* **WRITTEN TASK 1**:
Answer these questions from the GT500 review:
(a) How much horsepower did the previous GT500's supercharged V8 produce?
(b) What is the 2020 GT500's limited top speed, according to Ford?
(c) Which transmission sends the engine's power to the rear wheels?

* **SOURCE**:
The best way I can describe driving the 2020 Ford Mustang Shelby GT500, is that it’s like you’re driving “Goliath.” The 2020 GT500 is Ford’s “most powerful, street-legal car” built to-date. With 760 horsepower, the GT500 certainly has the power you would expect from a modern Ford, it sounds like a V8 Mustang should, unsurprisingly, its straight-line performance is killer, and track-handling is on point, but where the GT500 will surprise you the most is with its street manners.
At its core, it’s still a Mustang. The Recaro seats are comfortable, and back seats are standard if you care for them. The air conditioning is great, and the interior layout and materials are all very familiar. The trunk is still large enough to put a body inside.
After driving my 2014 3.7-liter Mustang to Las Vegas, I was excited to get behind the wheel of a Mustang with more than double my daily driver’s power. The last GT500 Ford produced was made the same year as mine, and it came with a 5.8-liter, supercharged V8 with 662 HP. To give you some perspective, the 2020 model has nearly 100 more horsepower from a smaller engine.
Specs That Matter
The 2020 GT500 comes powered by a 5.2-liter cross-plane crank V8 topped with an inverted Roots-type 2.65-liter supercharger, with an air-to-liquid intercooler. Ford boasts the set up is capable of 760 horsepower and 625 lb-ft of torque. The engine redlines at 7,500 rpm, which is high for a supercharged application, and power is sent to the rear wheels via its seven-speed Tremec dual-clutch transmission.
According to Ford, the top speed is limited to 180 mph. The GT500 will hit zero to 60 mph in just 3.3 seconds and will do a quarter-mile in 10.7 seconds. More impressively, the GT500 is capable of zero to 100 mph and back down to zero in 10.6 seconds.
How’s it Drive?
At the start of the day, I was partnered up with another female journalist who had been sharing stories of press cars past. Her roster included McLaren, Bentley, and Ferrari. When she asked to drive the GT500 first, I obliged as I felt I must be in safe, capable hands.
Almost immediately, she peeled out of the parking lot and nearly lost control. My advice: the car can be calm and tame, but you have to make sure you can be as well, especially when the tires are still cold.
Ford’s press drive put us on a long stretch of Nevada highway with the GT500 for roughly 45 minutes. The destination was Mt. Charleston, and allowed us to cruise around between 65 and 70 mph, with the engine humming along blissfully below 2,000 RPM.
I found my preferred driving settings to be in Sport+ with the steering and exhaust also set to Sport Mode. The settings err on the slightly obnoxious side, but I found it easy to quickly switch the exhaust to “Quiet Mode” when a cop rolled up.

* **DATA TO PROCESS**:
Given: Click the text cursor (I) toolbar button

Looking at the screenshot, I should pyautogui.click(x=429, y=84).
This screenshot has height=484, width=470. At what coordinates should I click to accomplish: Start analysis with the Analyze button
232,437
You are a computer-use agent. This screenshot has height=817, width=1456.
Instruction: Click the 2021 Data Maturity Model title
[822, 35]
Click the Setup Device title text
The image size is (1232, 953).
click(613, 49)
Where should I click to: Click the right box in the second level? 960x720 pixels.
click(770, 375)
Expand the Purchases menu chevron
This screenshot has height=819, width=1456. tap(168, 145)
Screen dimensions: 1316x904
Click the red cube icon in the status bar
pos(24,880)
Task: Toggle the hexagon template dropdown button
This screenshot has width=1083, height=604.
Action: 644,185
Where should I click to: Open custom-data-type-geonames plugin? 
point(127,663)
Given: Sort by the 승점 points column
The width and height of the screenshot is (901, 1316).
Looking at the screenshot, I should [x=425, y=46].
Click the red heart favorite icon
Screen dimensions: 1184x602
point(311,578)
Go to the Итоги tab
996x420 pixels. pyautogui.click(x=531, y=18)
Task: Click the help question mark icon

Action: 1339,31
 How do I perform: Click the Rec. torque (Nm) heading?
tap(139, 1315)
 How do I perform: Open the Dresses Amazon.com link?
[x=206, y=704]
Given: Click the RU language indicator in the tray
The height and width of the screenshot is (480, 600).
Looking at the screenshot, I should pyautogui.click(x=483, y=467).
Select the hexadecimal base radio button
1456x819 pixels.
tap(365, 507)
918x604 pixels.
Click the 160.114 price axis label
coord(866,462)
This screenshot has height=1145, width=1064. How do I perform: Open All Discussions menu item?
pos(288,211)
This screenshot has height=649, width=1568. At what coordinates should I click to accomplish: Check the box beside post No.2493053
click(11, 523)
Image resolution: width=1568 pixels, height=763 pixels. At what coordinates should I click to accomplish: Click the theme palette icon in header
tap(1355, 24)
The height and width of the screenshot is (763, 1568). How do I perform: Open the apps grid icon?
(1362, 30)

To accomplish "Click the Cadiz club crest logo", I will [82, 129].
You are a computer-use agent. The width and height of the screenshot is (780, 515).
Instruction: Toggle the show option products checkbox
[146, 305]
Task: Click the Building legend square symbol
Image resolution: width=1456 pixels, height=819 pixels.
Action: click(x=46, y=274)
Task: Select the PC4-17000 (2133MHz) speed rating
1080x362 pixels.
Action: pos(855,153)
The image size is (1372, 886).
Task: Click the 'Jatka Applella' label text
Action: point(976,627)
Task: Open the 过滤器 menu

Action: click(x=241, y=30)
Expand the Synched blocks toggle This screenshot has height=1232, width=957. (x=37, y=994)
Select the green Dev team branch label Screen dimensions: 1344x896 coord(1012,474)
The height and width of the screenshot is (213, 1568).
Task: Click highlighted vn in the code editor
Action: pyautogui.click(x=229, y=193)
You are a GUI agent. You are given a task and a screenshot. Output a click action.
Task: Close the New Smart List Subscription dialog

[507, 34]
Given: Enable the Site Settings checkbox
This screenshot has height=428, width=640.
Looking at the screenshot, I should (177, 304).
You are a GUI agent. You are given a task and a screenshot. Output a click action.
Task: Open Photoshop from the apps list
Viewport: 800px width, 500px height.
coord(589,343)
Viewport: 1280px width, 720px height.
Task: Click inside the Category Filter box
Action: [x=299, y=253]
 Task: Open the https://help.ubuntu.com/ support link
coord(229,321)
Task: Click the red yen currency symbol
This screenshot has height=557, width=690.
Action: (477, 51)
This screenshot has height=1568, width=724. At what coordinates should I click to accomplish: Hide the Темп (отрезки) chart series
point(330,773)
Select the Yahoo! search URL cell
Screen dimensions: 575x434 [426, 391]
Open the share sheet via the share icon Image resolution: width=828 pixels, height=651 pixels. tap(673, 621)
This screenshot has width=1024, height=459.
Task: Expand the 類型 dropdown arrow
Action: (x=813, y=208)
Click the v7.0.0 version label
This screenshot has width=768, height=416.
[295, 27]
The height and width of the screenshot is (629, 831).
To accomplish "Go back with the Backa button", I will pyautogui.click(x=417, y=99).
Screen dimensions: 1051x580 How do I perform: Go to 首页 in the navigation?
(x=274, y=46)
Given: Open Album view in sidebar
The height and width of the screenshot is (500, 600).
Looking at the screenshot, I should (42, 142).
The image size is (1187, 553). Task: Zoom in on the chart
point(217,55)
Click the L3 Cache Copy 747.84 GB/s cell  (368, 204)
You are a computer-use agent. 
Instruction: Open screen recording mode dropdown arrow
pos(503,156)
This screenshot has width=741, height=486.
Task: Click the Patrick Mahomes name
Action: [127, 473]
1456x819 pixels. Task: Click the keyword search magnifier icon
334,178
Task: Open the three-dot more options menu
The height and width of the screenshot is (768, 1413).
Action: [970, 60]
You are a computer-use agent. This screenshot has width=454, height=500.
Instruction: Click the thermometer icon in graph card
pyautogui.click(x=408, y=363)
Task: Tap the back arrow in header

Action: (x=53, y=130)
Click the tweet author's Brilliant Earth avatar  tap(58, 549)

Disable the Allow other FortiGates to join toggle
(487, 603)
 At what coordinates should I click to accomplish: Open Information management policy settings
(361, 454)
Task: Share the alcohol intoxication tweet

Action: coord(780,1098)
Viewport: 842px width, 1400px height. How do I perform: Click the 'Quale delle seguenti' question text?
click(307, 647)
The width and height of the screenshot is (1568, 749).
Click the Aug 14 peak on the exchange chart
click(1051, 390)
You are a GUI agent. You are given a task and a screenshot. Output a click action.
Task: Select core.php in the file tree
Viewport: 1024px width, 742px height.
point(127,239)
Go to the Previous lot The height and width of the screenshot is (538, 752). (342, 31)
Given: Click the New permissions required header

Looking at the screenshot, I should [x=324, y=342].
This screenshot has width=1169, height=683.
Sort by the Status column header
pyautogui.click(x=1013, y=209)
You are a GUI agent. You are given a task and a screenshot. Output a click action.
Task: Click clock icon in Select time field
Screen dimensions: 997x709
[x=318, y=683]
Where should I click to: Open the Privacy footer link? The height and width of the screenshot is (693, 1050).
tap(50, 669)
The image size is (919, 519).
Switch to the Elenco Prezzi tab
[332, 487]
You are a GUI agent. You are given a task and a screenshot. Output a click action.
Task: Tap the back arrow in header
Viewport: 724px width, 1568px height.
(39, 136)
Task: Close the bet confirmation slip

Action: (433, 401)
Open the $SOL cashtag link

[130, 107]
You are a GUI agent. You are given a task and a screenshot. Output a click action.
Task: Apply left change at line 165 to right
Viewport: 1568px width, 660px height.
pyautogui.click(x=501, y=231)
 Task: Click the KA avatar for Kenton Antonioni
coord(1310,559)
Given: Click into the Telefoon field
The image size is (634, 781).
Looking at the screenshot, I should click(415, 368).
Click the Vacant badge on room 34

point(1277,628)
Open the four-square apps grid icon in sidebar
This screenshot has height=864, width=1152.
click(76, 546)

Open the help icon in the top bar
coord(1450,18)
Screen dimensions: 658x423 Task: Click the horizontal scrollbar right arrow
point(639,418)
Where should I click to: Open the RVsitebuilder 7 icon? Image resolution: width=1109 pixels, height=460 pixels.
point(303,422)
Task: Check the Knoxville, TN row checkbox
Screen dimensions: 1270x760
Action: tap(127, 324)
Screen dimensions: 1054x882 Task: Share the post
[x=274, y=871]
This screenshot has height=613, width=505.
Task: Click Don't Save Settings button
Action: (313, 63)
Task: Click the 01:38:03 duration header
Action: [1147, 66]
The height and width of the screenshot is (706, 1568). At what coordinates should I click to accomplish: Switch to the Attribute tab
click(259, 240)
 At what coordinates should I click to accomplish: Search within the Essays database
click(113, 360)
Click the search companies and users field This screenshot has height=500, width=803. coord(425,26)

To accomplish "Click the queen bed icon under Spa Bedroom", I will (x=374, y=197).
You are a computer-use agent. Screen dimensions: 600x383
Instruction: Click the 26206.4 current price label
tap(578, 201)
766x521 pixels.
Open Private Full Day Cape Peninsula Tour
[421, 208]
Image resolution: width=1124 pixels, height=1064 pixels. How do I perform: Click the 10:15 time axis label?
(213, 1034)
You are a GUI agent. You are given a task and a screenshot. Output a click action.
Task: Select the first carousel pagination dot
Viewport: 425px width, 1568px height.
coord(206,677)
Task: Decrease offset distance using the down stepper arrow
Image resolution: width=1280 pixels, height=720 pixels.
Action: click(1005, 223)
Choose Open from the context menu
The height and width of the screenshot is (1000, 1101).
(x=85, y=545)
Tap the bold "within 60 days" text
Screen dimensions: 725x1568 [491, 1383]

* **WRITTEN TASK 2**: In the entries, rewrite the lines from the one containing "At what coordinates should I click to accomplish: Open" up to and including the one containing "click(307, 647)", replacing "tweet" with "post" and leaving everything else unchanged.

* **EXERCISE RESULT 1**:
(a) 662 HP
(b) 180 mph
(c) A seven-speed Tremec dual-clutch transmission

* **EXERCISE RESULT 2**:
 At what coordinates should I click to accomplish: Open Information management policy settings
(361, 454)
Task: Share the alcohol intoxication post

Action: coord(780,1098)
Viewport: 842px width, 1400px height. How do I perform: Click the 'Quale delle seguenti' question text?
click(307, 647)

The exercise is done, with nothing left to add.